[Start of section]

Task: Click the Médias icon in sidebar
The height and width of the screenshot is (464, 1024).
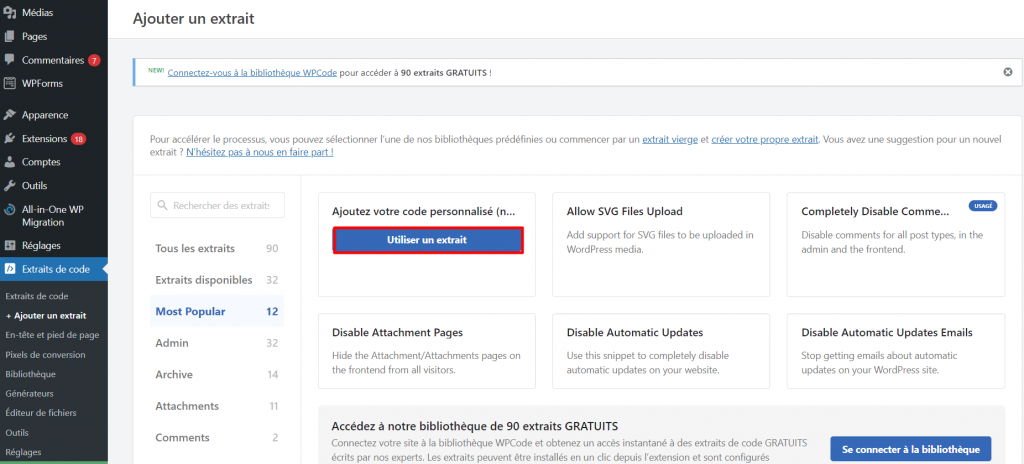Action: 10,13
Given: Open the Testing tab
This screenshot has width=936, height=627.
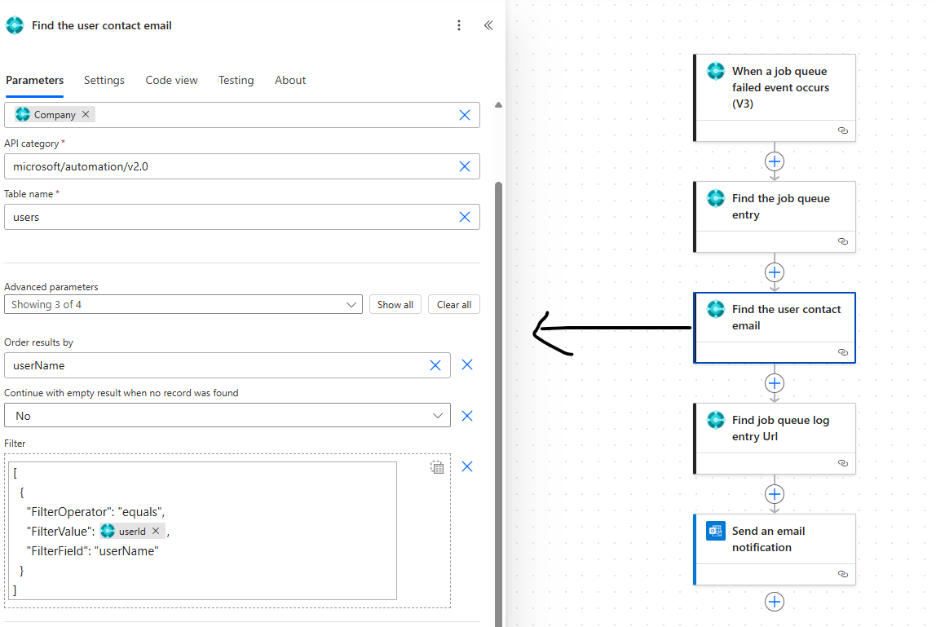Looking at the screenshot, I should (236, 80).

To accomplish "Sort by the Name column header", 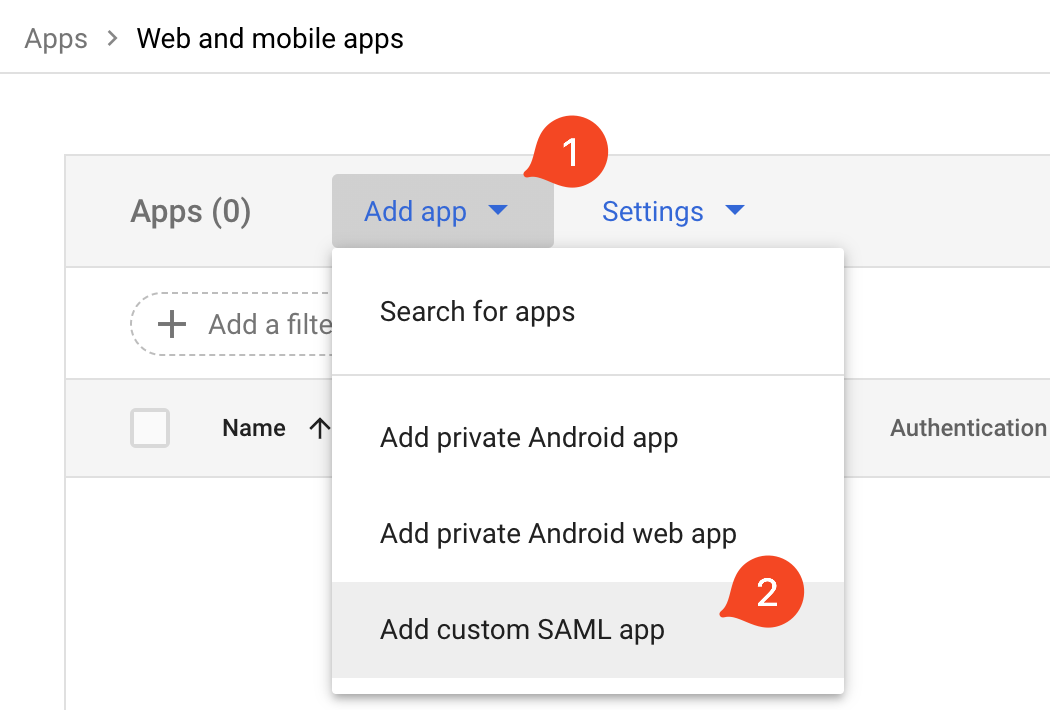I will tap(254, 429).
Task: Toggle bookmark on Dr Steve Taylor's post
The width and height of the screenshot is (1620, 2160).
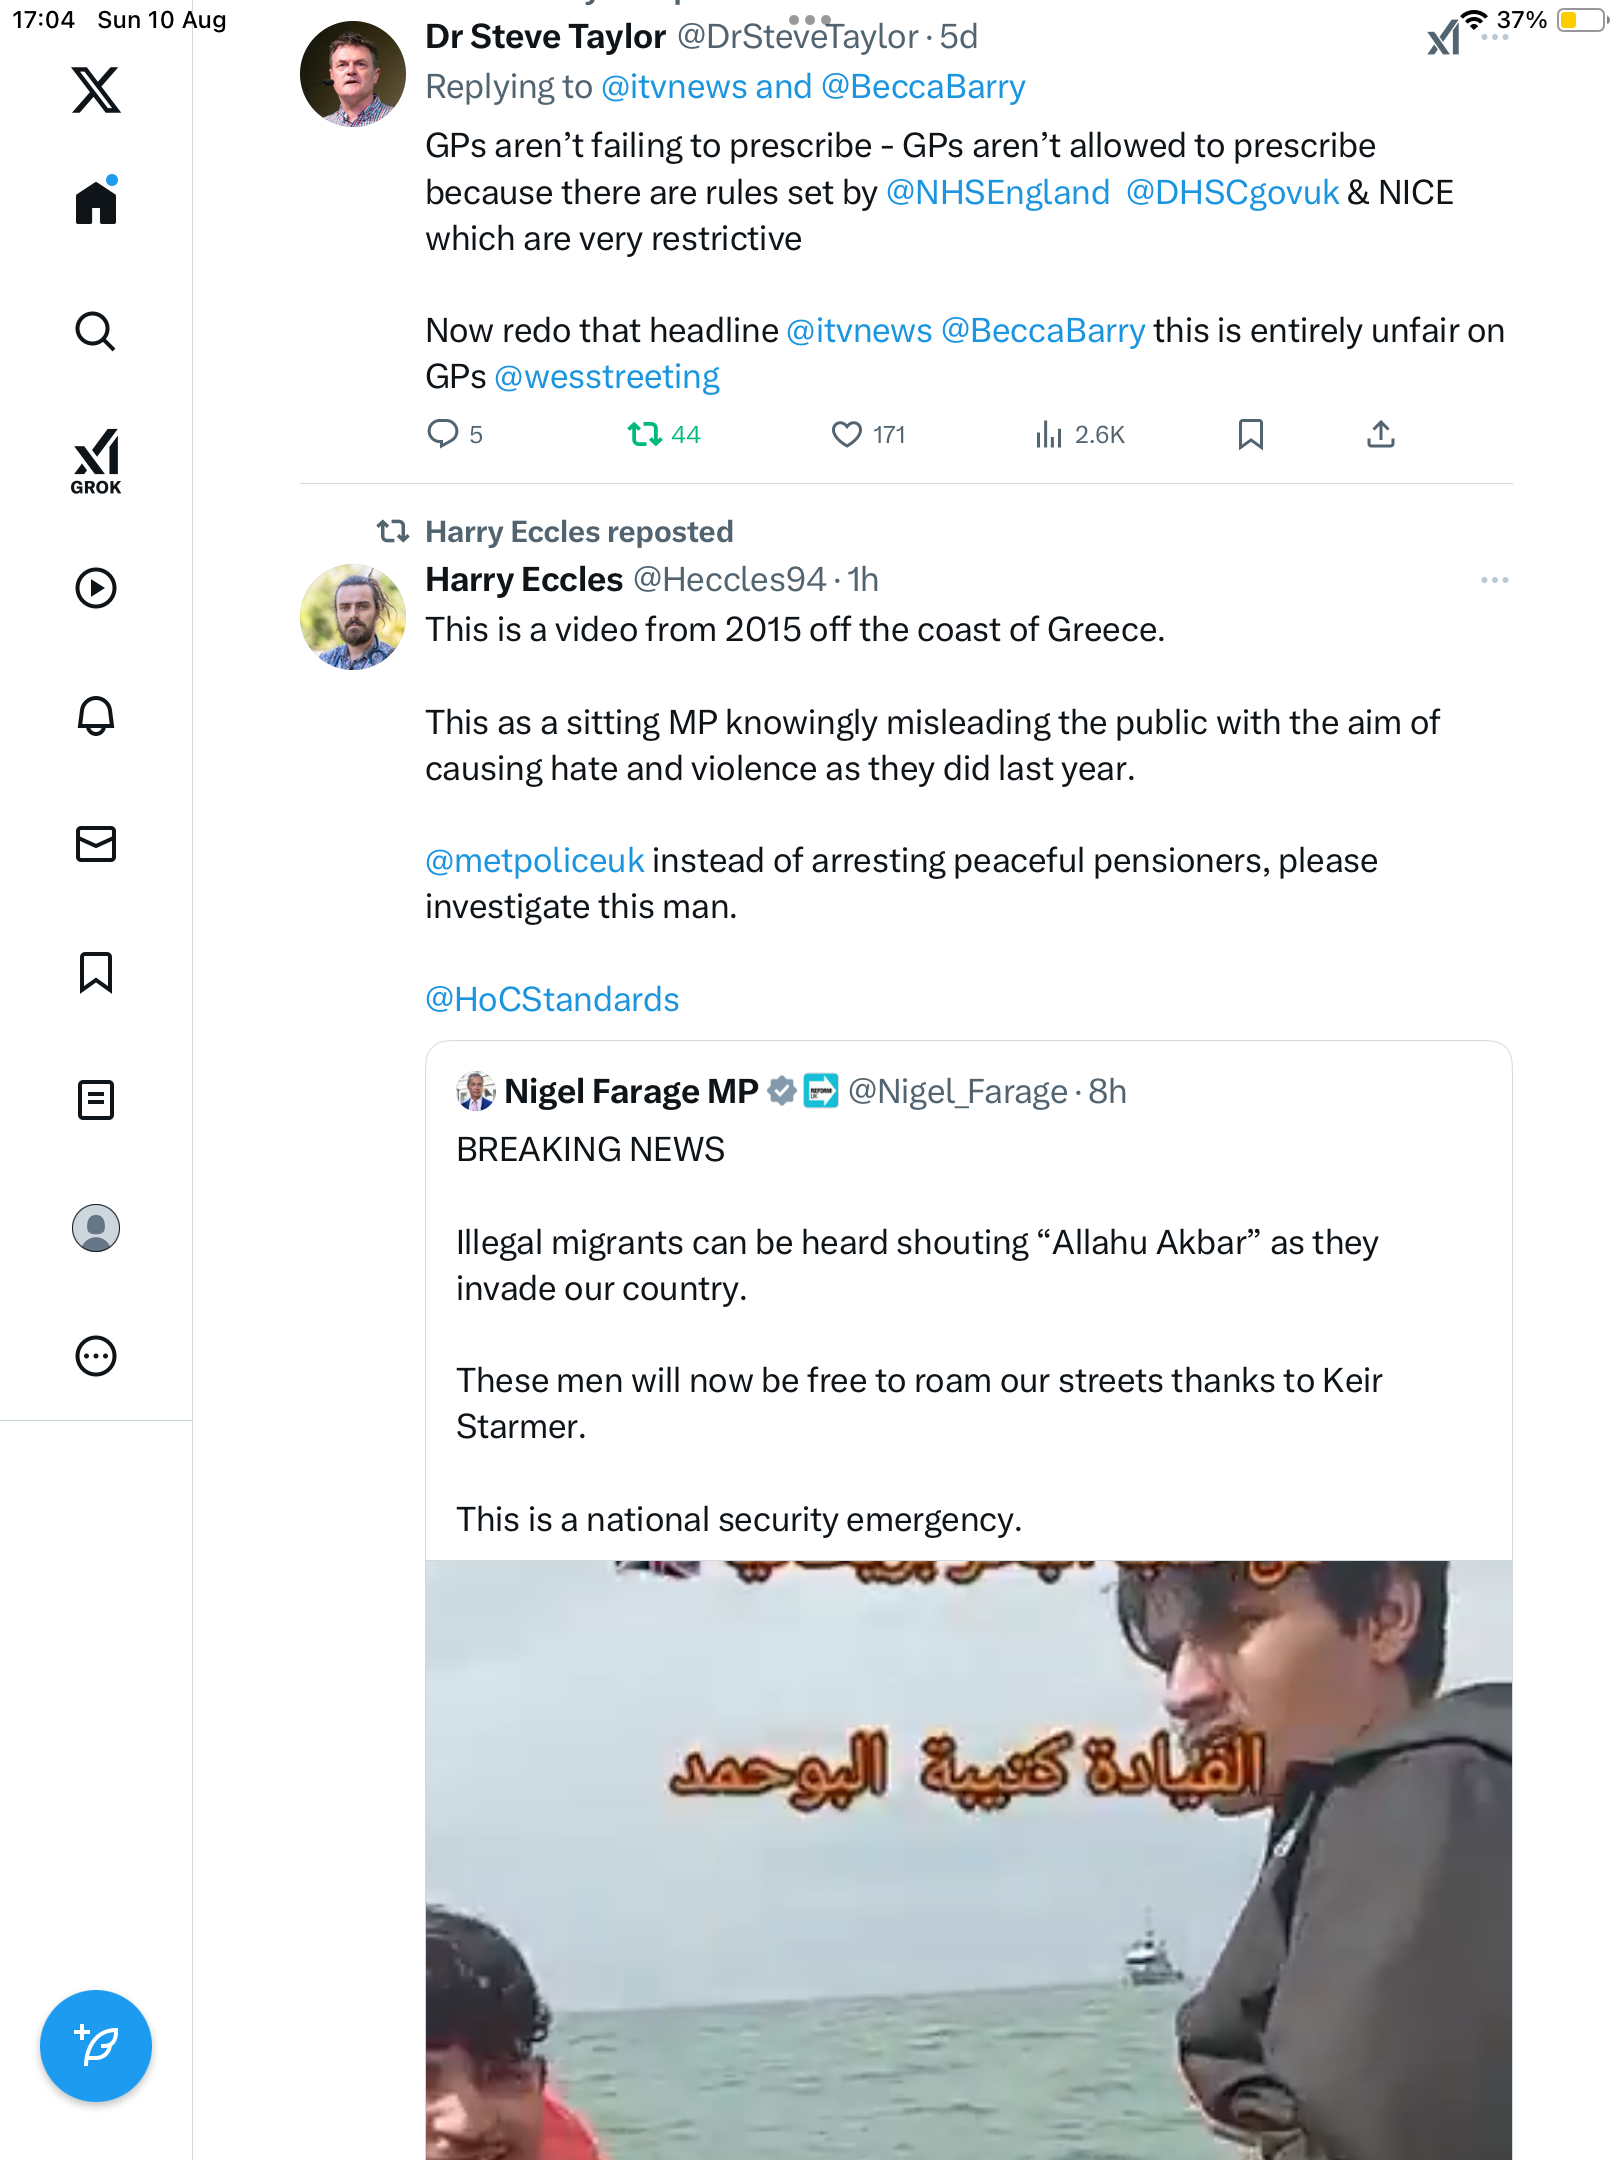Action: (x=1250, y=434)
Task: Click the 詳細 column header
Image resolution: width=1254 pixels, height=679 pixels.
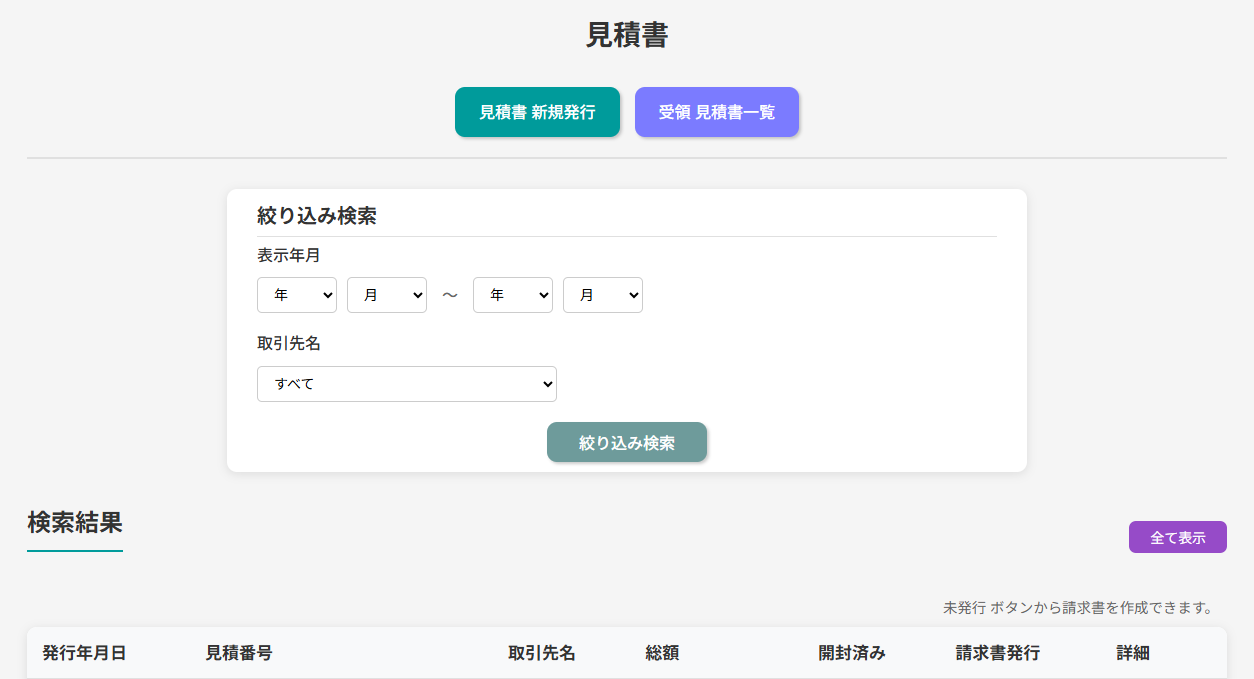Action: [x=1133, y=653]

[End of section]

Please work out how many lines of the records contain "Task" and give only that number.

3